INSTRUCTIONS FOR THE TASK:
Reproduce verbatim the entries below, from the line containing "Open the messages issues counter badge" through the end of the entries, both ends included.

━━━━━━━━━━━━━━━━

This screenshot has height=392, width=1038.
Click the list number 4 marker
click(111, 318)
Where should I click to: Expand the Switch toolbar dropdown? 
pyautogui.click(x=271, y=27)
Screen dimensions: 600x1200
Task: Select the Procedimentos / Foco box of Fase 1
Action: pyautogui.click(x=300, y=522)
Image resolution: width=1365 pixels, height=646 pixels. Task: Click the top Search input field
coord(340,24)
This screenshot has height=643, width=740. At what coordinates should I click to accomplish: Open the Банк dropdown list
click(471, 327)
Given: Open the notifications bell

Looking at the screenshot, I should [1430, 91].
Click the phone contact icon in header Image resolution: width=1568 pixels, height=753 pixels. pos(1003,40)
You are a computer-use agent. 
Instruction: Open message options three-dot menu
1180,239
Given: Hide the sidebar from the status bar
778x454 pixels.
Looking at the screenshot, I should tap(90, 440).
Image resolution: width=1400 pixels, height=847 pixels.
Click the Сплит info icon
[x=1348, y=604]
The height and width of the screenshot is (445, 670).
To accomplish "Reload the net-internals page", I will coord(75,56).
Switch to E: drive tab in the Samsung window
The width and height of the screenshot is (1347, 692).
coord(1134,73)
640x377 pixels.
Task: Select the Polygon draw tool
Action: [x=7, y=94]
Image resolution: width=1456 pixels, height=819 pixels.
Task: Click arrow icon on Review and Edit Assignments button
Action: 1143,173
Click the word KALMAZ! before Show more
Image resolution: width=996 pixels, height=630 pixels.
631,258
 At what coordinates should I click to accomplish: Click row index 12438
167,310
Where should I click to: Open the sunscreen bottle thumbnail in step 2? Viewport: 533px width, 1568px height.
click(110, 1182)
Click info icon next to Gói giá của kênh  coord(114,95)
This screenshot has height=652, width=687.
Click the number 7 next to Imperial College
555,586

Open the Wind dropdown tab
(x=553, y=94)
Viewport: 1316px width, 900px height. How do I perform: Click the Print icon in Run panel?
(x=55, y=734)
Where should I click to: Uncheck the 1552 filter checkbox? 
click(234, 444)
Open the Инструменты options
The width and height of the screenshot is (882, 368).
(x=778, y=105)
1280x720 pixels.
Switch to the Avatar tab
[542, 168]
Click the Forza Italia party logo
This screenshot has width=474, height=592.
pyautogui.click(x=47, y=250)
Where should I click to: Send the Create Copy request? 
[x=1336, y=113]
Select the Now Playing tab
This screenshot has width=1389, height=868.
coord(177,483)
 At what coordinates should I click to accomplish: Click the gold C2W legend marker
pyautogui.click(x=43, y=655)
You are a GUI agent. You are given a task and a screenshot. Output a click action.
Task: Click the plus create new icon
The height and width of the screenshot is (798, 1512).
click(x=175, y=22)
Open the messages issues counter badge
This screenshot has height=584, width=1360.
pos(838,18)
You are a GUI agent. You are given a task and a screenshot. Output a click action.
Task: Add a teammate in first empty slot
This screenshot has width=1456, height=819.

━━━━━━━━━━━━━━━━

WORKED ANSWER:
Open the messages issues counter badge
This screenshot has height=584, width=1360.
pos(838,18)
You are a GUI agent. You are given a task and a screenshot. Output a click action.
Task: Add a teammate in first empty slot
This screenshot has width=1456, height=819.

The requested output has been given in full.